GIVEN INFORMATION
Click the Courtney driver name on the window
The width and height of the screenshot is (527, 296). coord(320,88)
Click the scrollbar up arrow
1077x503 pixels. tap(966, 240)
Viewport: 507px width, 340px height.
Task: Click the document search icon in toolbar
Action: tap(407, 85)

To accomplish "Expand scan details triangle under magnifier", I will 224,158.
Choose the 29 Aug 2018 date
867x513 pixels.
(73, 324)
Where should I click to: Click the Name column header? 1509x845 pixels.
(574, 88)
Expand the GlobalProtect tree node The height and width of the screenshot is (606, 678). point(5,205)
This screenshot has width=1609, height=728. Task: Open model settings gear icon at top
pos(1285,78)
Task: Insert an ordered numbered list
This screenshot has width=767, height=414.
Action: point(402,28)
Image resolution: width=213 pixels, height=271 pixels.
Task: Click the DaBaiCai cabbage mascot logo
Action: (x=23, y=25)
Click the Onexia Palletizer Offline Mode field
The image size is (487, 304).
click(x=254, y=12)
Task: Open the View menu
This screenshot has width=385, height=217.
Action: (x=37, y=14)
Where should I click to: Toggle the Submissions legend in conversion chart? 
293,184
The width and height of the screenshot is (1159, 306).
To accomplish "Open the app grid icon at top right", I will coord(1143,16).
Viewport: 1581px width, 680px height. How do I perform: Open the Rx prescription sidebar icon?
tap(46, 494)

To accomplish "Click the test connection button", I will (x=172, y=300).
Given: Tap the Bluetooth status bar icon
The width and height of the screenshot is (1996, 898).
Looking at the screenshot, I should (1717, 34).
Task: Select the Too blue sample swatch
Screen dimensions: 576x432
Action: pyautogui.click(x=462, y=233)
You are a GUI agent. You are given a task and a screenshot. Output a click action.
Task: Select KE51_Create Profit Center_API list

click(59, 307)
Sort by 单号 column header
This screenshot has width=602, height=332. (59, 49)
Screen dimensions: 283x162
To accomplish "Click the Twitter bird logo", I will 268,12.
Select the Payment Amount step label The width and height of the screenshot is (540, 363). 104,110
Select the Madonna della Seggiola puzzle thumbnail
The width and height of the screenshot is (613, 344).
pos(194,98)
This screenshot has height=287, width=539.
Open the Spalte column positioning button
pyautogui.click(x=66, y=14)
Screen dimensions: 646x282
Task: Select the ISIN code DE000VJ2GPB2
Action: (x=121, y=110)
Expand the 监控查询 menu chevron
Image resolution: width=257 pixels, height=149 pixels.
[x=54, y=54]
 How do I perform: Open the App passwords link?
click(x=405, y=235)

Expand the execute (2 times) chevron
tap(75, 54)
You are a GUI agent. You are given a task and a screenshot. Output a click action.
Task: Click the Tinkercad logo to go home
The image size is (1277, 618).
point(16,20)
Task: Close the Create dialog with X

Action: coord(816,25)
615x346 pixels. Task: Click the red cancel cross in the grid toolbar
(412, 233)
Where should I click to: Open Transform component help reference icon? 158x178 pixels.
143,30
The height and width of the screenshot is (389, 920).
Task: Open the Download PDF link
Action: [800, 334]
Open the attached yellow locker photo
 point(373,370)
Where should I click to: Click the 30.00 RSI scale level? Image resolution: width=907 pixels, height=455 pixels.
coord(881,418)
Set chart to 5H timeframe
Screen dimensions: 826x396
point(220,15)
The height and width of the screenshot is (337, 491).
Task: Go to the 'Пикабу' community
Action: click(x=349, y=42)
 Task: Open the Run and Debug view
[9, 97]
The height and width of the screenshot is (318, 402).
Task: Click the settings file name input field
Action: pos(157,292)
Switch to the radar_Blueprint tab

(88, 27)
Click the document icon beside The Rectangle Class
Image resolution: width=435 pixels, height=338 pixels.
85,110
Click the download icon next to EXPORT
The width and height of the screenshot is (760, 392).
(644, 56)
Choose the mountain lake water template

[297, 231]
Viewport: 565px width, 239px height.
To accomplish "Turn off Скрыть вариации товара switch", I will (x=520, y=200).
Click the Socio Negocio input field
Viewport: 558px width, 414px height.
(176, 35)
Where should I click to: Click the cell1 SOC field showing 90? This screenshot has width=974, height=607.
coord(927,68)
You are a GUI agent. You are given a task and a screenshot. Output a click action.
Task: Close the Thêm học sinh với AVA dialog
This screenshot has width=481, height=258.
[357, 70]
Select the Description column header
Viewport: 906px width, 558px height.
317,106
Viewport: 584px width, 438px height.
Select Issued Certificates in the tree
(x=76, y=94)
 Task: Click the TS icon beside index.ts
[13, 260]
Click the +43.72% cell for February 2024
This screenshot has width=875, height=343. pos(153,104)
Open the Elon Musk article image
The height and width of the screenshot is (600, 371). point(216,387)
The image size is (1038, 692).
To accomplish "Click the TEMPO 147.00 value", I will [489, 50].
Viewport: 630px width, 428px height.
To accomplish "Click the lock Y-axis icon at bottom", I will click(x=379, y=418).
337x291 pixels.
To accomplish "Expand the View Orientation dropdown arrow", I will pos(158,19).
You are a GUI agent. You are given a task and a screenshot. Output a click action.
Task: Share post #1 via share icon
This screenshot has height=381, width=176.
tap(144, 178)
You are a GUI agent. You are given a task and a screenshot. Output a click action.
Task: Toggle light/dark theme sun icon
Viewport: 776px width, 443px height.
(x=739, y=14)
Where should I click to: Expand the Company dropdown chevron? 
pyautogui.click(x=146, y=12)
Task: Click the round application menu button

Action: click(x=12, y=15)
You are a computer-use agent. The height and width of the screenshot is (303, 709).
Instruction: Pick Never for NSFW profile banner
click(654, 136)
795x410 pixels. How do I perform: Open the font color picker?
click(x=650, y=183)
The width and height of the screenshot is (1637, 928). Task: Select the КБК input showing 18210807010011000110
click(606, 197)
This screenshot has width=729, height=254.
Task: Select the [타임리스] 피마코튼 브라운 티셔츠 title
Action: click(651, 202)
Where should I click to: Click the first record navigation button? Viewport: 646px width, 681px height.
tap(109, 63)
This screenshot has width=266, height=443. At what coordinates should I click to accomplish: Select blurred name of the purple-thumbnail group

TASK
Every record above is to be transcribed exactly.

ANSWER TO THIS EXERCISE
Click the Courtney driver name on the window
The width and height of the screenshot is (527, 296). coord(320,88)
Click the scrollbar up arrow
1077x503 pixels. tap(966, 240)
Viewport: 507px width, 340px height.
Task: Click the document search icon in toolbar
Action: tap(407, 85)

To accomplish "Expand scan details triangle under magnifier", I will 224,158.
Choose the 29 Aug 2018 date
867x513 pixels.
(73, 324)
Where should I click to: Click the Name column header? 1509x845 pixels.
(574, 88)
Expand the GlobalProtect tree node The height and width of the screenshot is (606, 678). point(5,205)
This screenshot has width=1609, height=728. Task: Open model settings gear icon at top
pos(1285,78)
Task: Insert an ordered numbered list
This screenshot has width=767, height=414.
Action: point(402,28)
Image resolution: width=213 pixels, height=271 pixels.
Task: Click the DaBaiCai cabbage mascot logo
Action: (x=23, y=25)
Click the Onexia Palletizer Offline Mode field
The image size is (487, 304).
click(x=254, y=12)
Task: Open the View menu
This screenshot has width=385, height=217.
Action: (x=37, y=14)
Where should I click to: Toggle the Submissions legend in conversion chart? 
293,184
The width and height of the screenshot is (1159, 306).
To accomplish "Open the app grid icon at top right", I will coord(1143,16).
Viewport: 1581px width, 680px height. How do I perform: Open the Rx prescription sidebar icon?
tap(46, 494)

To accomplish "Click the test connection button", I will (x=172, y=300).
Given: Tap the Bluetooth status bar icon
The width and height of the screenshot is (1996, 898).
Looking at the screenshot, I should (1717, 34).
Task: Select the Too blue sample swatch
Screen dimensions: 576x432
Action: pyautogui.click(x=462, y=233)
You are a GUI agent. You are given a task and a screenshot. Output a click action.
Task: Select KE51_Create Profit Center_API list

click(59, 307)
Sort by 单号 column header
This screenshot has width=602, height=332. (59, 49)
Screen dimensions: 283x162
To accomplish "Click the Twitter bird logo", I will 268,12.
Select the Payment Amount step label The width and height of the screenshot is (540, 363). 104,110
Select the Madonna della Seggiola puzzle thumbnail
The width and height of the screenshot is (613, 344).
pos(194,98)
This screenshot has height=287, width=539.
Open the Spalte column positioning button
pyautogui.click(x=66, y=14)
Screen dimensions: 646x282
Task: Select the ISIN code DE000VJ2GPB2
Action: (x=121, y=110)
Expand the 监控查询 menu chevron
Image resolution: width=257 pixels, height=149 pixels.
[x=54, y=54]
 How do I perform: Open the App passwords link?
click(x=405, y=235)

Expand the execute (2 times) chevron
tap(75, 54)
You are a GUI agent. You are given a task and a screenshot. Output a click action.
Task: Click the Tinkercad logo to go home
The image size is (1277, 618).
point(16,20)
Task: Close the Create dialog with X

Action: coord(816,25)
615x346 pixels. Task: Click the red cancel cross in the grid toolbar
(412, 233)
Where should I click to: Open Transform component help reference icon? 158x178 pixels.
143,30
The height and width of the screenshot is (389, 920).
Task: Open the Download PDF link
Action: [800, 334]
Open the attached yellow locker photo
 point(373,370)
Where should I click to: Click the 30.00 RSI scale level? Image resolution: width=907 pixels, height=455 pixels.
coord(881,418)
Set chart to 5H timeframe
Screen dimensions: 826x396
point(220,15)
The height and width of the screenshot is (337, 491).
Task: Go to the 'Пикабу' community
Action: click(x=349, y=42)
 Task: Open the Run and Debug view
[9, 97]
The height and width of the screenshot is (318, 402).
Task: Click the settings file name input field
Action: pos(157,292)
Switch to the radar_Blueprint tab

(88, 27)
Click the document icon beside The Rectangle Class
Image resolution: width=435 pixels, height=338 pixels.
85,110
Click the download icon next to EXPORT
The width and height of the screenshot is (760, 392).
(644, 56)
Choose the mountain lake water template

[297, 231]
Viewport: 565px width, 239px height.
To accomplish "Turn off Скрыть вариации товара switch", I will (x=520, y=200).
Click the Socio Negocio input field
Viewport: 558px width, 414px height.
(176, 35)
Where should I click to: Click the cell1 SOC field showing 90? This screenshot has width=974, height=607.
coord(927,68)
You are a GUI agent. You are given a task and a screenshot. Output a click action.
Task: Close the Thêm học sinh với AVA dialog
This screenshot has width=481, height=258.
[357, 70]
Select the Description column header
Viewport: 906px width, 558px height.
317,106
Viewport: 584px width, 438px height.
Select Issued Certificates in the tree
(x=76, y=94)
 Task: Click the TS icon beside index.ts
[13, 260]
Click the +43.72% cell for February 2024
This screenshot has width=875, height=343. pos(153,104)
Open the Elon Musk article image
The height and width of the screenshot is (600, 371). point(216,387)
The image size is (1038, 692).
To accomplish "Click the TEMPO 147.00 value", I will [489, 50].
Viewport: 630px width, 428px height.
To accomplish "Click the lock Y-axis icon at bottom", I will click(x=379, y=418).
337x291 pixels.
To accomplish "Expand the View Orientation dropdown arrow", I will pos(158,19).
You are a GUI agent. You are given a task and a screenshot. Output a click action.
Task: Share post #1 via share icon
This screenshot has height=381, width=176.
tap(144, 178)
You are a GUI agent. You are given a task and a screenshot. Output a click action.
Task: Toggle light/dark theme sun icon
Viewport: 776px width, 443px height.
(x=739, y=14)
Where should I click to: Expand the Company dropdown chevron? 
pyautogui.click(x=146, y=12)
Task: Click the round application menu button

Action: click(x=12, y=15)
You are a computer-use agent. The height and width of the screenshot is (303, 709).
Instruction: Pick Never for NSFW profile banner
click(654, 136)
795x410 pixels. How do I perform: Open the font color picker?
click(x=650, y=183)
The width and height of the screenshot is (1637, 928). Task: Select the КБК input showing 18210807010011000110
click(606, 197)
This screenshot has width=729, height=254.
Task: Select the [타임리스] 피마코튼 브라운 티셔츠 title
Action: click(651, 202)
Where should I click to: Click the first record navigation button? Viewport: 646px width, 681px height.
tap(109, 63)
This screenshot has width=266, height=443. At what coordinates should I click to accomplish: Select blurred name of the purple-thumbnail group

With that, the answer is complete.